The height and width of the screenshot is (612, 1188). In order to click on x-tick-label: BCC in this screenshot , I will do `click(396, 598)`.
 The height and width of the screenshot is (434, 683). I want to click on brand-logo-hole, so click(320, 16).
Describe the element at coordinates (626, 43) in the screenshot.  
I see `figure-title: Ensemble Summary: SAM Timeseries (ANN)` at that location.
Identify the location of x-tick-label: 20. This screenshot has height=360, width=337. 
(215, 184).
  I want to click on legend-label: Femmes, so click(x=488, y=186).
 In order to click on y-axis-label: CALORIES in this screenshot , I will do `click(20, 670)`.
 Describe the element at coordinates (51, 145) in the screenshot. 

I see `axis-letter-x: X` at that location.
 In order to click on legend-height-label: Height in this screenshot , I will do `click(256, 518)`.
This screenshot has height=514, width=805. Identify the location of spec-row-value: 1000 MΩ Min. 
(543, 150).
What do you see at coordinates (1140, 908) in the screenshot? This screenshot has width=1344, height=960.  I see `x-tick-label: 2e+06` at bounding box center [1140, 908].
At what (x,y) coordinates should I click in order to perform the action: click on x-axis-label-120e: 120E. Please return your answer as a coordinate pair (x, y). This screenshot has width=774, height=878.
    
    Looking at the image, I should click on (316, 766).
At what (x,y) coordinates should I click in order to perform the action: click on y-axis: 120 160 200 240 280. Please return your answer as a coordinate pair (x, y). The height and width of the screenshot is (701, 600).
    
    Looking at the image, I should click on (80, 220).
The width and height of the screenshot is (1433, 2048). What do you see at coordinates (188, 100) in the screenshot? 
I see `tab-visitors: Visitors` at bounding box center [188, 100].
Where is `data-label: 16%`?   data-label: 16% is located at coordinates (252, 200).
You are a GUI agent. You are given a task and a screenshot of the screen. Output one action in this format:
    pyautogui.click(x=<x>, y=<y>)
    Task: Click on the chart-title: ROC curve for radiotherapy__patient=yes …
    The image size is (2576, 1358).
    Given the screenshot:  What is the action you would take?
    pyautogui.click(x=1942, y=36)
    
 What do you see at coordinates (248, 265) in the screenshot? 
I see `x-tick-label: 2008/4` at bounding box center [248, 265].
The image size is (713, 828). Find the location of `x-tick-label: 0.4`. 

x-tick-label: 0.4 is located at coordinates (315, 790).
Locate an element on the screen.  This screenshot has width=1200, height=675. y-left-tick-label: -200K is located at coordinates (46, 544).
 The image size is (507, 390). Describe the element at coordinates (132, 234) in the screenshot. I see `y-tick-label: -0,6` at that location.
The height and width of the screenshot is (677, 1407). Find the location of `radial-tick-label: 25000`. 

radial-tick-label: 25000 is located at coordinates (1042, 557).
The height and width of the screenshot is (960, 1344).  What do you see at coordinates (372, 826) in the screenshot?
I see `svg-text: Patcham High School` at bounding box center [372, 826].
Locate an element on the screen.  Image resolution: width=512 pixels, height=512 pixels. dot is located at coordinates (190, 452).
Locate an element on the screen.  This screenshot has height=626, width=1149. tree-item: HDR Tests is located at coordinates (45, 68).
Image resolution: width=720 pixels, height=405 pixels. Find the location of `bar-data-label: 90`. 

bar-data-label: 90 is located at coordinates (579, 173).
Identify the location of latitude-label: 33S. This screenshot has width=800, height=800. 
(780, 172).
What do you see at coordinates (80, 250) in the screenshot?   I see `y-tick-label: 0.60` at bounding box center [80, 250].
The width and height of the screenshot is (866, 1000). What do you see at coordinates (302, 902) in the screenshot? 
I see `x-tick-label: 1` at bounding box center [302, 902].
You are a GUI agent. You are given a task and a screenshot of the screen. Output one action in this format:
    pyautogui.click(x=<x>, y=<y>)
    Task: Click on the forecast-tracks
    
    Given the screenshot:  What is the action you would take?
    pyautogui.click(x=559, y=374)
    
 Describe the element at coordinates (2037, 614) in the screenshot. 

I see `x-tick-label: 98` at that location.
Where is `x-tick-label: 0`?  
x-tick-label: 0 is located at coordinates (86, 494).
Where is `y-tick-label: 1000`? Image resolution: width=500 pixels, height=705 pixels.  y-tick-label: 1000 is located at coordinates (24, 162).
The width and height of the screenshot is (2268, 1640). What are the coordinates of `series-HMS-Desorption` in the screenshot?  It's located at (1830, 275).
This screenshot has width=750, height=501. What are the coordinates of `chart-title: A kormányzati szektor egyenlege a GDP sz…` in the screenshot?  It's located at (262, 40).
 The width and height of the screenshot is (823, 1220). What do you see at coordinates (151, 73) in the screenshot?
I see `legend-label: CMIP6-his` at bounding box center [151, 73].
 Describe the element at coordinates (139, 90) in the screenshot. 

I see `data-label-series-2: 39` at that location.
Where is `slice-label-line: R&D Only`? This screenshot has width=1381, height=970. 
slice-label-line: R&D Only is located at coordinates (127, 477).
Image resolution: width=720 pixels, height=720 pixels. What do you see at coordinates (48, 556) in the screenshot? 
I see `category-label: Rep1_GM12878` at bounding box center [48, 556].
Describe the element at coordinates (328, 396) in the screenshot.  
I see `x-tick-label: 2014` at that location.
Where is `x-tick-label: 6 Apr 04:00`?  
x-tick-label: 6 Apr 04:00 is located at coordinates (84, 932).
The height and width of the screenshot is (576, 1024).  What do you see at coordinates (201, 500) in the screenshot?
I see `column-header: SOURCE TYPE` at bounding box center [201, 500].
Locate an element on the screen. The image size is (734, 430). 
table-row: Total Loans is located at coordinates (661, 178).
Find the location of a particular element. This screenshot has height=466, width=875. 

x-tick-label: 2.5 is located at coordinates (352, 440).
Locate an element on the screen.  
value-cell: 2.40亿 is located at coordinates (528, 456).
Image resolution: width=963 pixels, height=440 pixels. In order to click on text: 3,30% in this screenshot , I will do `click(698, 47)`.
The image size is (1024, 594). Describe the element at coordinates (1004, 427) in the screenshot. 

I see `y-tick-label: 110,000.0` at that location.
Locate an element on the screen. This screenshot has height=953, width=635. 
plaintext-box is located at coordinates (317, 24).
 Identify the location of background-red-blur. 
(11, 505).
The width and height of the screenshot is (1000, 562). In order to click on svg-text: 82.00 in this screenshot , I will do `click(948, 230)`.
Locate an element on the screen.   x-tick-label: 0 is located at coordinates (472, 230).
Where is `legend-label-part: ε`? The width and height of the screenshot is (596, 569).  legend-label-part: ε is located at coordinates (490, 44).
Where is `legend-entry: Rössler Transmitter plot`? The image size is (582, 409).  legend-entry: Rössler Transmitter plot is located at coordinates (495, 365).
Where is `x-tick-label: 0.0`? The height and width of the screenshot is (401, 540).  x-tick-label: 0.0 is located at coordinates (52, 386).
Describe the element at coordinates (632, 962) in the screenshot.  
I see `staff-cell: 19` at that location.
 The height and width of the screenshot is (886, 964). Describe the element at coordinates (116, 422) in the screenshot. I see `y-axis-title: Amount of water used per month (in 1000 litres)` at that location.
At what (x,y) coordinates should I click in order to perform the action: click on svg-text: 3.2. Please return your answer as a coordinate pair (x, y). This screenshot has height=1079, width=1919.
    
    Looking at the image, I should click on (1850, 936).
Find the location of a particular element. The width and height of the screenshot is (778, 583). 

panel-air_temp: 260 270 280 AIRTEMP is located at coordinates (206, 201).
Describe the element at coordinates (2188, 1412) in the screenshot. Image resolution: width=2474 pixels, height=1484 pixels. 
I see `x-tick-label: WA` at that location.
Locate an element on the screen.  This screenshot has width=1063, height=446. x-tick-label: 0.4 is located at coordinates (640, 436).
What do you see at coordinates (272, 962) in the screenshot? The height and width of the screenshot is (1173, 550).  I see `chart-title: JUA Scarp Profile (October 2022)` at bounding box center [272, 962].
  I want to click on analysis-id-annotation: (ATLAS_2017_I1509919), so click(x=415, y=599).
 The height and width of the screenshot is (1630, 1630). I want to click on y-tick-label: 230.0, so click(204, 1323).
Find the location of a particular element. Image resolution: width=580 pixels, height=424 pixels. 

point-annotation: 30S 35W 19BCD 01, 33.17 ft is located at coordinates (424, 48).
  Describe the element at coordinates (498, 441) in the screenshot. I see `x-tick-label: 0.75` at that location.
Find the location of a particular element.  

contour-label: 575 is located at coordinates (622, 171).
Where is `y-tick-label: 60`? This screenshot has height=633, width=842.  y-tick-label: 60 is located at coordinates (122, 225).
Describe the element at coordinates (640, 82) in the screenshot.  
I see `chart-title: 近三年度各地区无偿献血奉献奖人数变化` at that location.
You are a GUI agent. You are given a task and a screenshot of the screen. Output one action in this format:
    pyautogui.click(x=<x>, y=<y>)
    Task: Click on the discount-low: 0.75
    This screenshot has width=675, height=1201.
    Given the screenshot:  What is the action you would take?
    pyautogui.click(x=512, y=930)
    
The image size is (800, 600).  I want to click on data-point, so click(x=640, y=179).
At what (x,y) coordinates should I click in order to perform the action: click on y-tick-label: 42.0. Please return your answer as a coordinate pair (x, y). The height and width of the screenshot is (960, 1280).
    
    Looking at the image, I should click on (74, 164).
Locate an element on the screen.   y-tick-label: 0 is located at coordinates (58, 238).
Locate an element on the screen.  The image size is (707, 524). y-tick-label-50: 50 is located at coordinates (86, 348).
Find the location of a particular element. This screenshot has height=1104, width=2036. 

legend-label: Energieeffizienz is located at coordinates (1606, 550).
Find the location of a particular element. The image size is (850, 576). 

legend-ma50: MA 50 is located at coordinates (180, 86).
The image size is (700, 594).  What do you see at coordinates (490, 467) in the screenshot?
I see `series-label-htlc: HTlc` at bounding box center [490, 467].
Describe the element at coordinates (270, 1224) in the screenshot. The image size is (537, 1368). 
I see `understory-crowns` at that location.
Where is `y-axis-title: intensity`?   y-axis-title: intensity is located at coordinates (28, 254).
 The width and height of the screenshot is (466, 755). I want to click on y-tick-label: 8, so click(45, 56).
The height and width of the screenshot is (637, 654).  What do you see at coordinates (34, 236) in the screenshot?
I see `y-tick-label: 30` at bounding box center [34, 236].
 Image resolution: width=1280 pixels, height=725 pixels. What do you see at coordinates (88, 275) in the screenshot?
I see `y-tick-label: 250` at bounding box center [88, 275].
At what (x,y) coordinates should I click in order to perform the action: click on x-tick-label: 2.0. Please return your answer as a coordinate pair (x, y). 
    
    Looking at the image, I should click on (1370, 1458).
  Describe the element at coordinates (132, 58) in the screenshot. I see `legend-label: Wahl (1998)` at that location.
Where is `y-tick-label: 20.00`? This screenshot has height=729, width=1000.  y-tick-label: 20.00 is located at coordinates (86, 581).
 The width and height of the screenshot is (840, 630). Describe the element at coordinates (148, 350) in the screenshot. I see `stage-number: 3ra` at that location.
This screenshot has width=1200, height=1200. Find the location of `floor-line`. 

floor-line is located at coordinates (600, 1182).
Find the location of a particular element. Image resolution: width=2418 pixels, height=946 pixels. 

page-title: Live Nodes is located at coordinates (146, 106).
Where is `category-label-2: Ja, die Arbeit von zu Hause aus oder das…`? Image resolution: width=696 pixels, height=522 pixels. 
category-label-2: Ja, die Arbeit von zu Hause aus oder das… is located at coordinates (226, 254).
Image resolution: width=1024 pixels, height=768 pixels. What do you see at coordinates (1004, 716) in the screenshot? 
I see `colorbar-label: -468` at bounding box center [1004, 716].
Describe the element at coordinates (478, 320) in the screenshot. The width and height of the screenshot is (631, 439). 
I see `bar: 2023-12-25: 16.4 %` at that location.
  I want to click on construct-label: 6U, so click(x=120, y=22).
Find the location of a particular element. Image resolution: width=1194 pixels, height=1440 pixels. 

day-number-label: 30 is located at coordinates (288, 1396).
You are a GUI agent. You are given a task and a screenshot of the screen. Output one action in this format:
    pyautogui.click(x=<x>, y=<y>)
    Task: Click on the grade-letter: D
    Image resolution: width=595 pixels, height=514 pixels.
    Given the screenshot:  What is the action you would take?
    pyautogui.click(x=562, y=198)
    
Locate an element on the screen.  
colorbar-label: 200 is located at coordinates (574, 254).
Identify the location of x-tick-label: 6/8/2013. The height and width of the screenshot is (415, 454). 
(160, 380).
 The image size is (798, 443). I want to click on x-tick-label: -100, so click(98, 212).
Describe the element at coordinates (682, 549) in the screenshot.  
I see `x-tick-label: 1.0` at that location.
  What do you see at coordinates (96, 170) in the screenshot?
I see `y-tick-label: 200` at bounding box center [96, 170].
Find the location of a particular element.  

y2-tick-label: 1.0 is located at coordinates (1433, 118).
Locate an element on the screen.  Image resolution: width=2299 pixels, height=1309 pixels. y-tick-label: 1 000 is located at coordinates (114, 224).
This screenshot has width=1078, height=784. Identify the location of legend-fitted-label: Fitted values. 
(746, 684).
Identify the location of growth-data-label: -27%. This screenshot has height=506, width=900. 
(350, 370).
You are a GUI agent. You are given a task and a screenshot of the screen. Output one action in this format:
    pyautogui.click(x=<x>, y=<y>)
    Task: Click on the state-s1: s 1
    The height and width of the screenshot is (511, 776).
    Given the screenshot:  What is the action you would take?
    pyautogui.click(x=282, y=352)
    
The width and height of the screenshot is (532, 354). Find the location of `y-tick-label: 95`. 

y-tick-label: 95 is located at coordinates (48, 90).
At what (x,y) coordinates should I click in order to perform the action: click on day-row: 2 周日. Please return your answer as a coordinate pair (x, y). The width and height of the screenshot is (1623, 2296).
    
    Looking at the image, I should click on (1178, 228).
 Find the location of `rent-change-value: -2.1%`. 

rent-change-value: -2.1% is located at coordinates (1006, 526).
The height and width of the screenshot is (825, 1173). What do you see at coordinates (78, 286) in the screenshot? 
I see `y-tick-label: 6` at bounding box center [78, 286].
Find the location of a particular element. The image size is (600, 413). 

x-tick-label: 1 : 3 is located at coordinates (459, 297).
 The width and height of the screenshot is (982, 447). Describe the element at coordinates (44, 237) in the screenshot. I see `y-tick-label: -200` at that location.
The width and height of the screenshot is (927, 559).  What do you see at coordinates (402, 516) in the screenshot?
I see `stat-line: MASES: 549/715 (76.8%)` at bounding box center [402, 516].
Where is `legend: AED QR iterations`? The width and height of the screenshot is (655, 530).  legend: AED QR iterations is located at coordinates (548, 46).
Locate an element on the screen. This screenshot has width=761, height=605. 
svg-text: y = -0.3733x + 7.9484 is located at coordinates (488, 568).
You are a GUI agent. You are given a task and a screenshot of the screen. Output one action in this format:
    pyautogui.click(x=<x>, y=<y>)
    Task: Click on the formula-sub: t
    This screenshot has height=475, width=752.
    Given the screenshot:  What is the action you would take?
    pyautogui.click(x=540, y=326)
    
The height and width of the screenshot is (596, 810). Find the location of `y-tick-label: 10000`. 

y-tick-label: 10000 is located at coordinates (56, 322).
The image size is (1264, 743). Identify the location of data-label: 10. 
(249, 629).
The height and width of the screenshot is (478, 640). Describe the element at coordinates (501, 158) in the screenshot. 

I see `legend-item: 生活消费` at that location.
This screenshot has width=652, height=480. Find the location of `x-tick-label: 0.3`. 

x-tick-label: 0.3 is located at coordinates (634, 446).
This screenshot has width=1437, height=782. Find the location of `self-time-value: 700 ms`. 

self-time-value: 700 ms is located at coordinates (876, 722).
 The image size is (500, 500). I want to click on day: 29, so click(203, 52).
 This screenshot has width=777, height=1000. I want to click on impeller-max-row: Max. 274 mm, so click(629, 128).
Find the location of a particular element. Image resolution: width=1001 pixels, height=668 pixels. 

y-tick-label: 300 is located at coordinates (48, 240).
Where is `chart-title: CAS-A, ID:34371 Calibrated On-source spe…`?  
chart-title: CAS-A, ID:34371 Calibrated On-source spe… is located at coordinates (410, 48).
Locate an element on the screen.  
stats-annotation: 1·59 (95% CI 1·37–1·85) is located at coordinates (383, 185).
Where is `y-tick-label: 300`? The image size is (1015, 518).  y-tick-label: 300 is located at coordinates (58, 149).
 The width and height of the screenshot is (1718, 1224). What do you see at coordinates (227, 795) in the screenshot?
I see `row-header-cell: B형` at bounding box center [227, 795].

EXERCISE: Copy the lines word for word, starting at the line containing "The height and width of the screenshot is (596, 810)." and ending at the line containing "(249, 629).".

RESULT OF THIS EXERCISE:
The height and width of the screenshot is (596, 810). Find the location of `y-tick-label: 10000`. 

y-tick-label: 10000 is located at coordinates (56, 322).
The image size is (1264, 743). Identify the location of data-label: 10. 
(249, 629).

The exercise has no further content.